Un silenzio carico di tensione chiaramente percepibile attorniava i
due, come un’invisibile aura emanata da loro, come
un’indistruttibile morsa d’acciaio.
Edward prese il foglietto dalla tasca e lo dispiegò lentamente.
La grafia era niente meno che impeccabile. Il contenuto, più che
un testo, pareva una poesia:
“Verrà il giorno in cui
la malvagia creatura tornerà
figlia di demoni
a portare la morte fra noi,
da un giovane dai capelli
di rifulgente oro fuggirà
ma legata ad esso resterà.
La vita d’uno
dall’altro dipenderà
finché la morte non arriverà
così crederanno.
Se la fulgida luce incompleta
nel cielo oscuro brillerà
il legame verrà spezzato
ed uccidersi potranno”
Edward indugiò con
lo sguardo sull’undicesima riga. “Così
crederanno”. Che cosa intendeva dire con quelle parole? Forse
esisteva una remota possibilità che lui ed Elizabeth non fossero
uniti per la vita?
Era fuori discussione. Aveva
percepito il dolore fisico immediatamente dopo la separazione. Aveva
sentito il sangue salirgli su per la gola e uscire ripetutamente dopo
la separazione, quasi fosse stata aperta una ferita nel suo inconscio.

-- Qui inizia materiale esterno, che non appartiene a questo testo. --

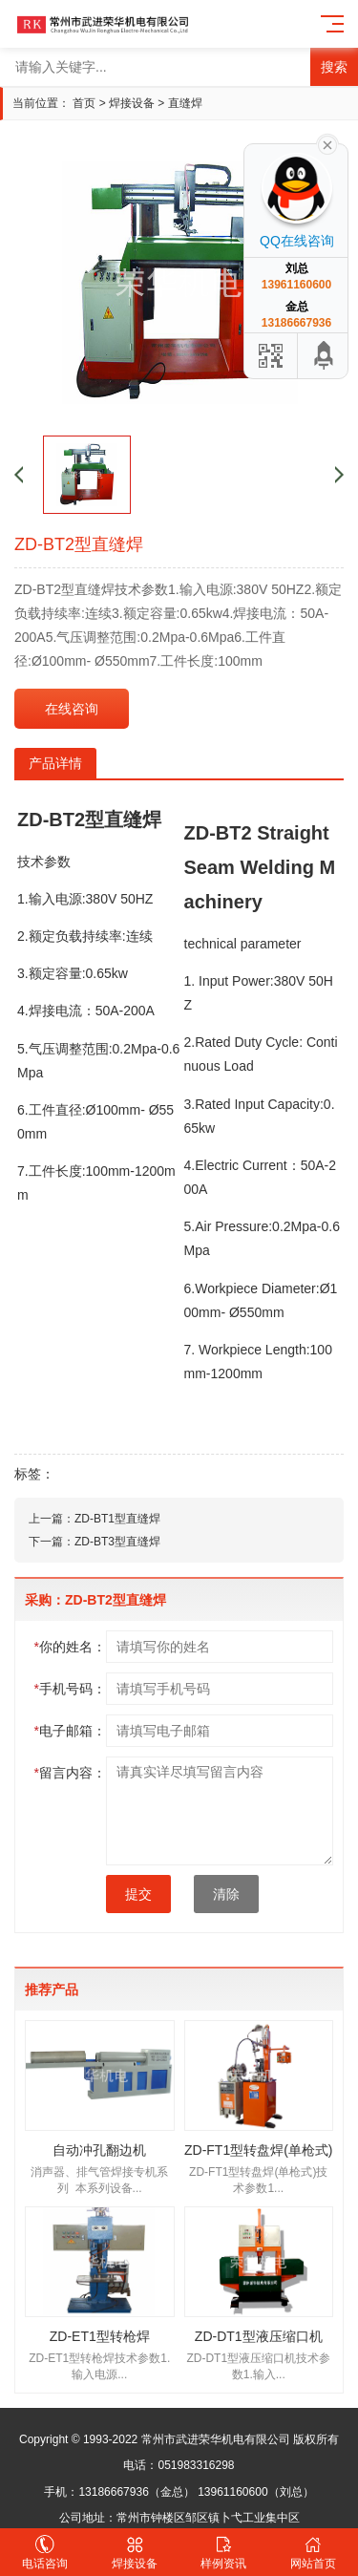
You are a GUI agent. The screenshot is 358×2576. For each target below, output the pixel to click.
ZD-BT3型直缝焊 (117, 1541)
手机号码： (70, 1688)
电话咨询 (45, 2552)
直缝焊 (185, 103)
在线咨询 (71, 708)
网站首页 (313, 2552)
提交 (138, 1894)
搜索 (334, 67)
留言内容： (70, 1772)
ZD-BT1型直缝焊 (117, 1518)
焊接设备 (132, 103)
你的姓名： (70, 1646)
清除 (226, 1894)
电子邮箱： (70, 1730)
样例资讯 (224, 2552)
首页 (84, 103)
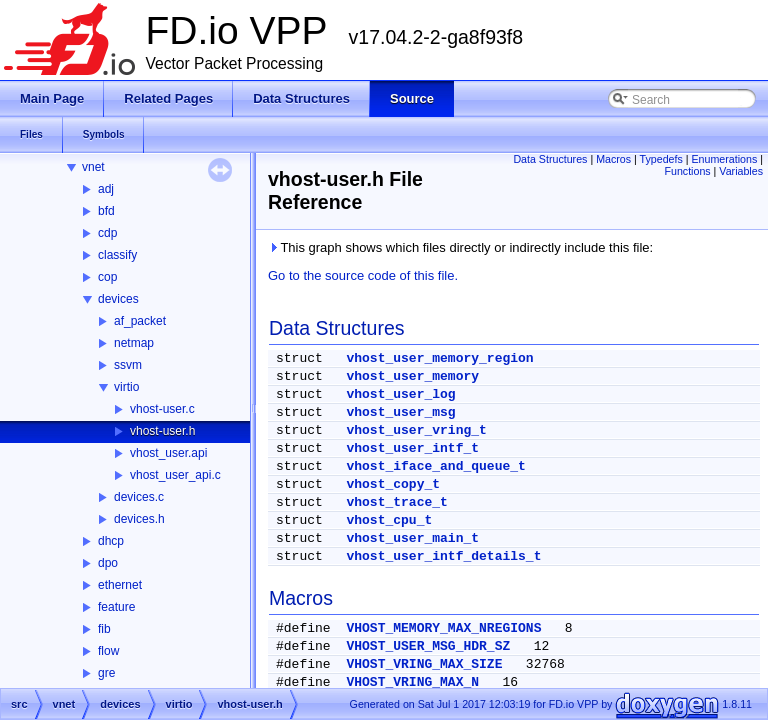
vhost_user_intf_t (412, 448)
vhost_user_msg (400, 412)
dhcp (111, 541)
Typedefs (661, 159)
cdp (107, 233)
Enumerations (725, 159)
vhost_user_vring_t (416, 430)
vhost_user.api (168, 453)
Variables (741, 171)
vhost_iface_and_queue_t (435, 466)
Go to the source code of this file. (363, 275)
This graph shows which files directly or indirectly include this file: (460, 247)
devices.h (139, 519)
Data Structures (550, 159)
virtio (126, 387)
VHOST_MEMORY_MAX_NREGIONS (443, 628)
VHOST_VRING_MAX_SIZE (424, 664)
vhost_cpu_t (389, 520)
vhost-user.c (162, 409)
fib (104, 629)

La loro unione invisibile era qualcosa di innegabile, purtroppo.
Ma l’ultima frase della
profezia sembrava trovare un’eccezione. Sembrava esserci un
momento in cui quel legame che tanto a lungo il biondo aveva odiato
sembrava spezzarsi temporaneamente. Quel legame che lo aveva reso
infelice per quindici anni. Esisteva un momento in cui non era attivo?
“La fulgida luce incompleta”... che cosa significava? Quando avrebbe potuto verificarsi una simile circostanza?
Edward rilesse attentamente la
profezia per cinque volte, quasi volesse impararla a memoria. In
realtà, il biondo stava cercando di capire se dietro quelle
parole ci fosse un significato intrinseco più profondo e meno
criptico. Ma sembrava essere solo una semplice profezia. Tutto quello
che riusciva a leggere era tutto ciò che c’era da capire.
Prima di attaccare Elizabeth, Edward era certo che dovesse decifrare
l’ultima frase. Ne andava della sua vita. Se c’era un modo,
una minuscola speranza di sfuggire alla morte per mano dell’altra
metà, Edward l’avrebbe accettata senza protestare.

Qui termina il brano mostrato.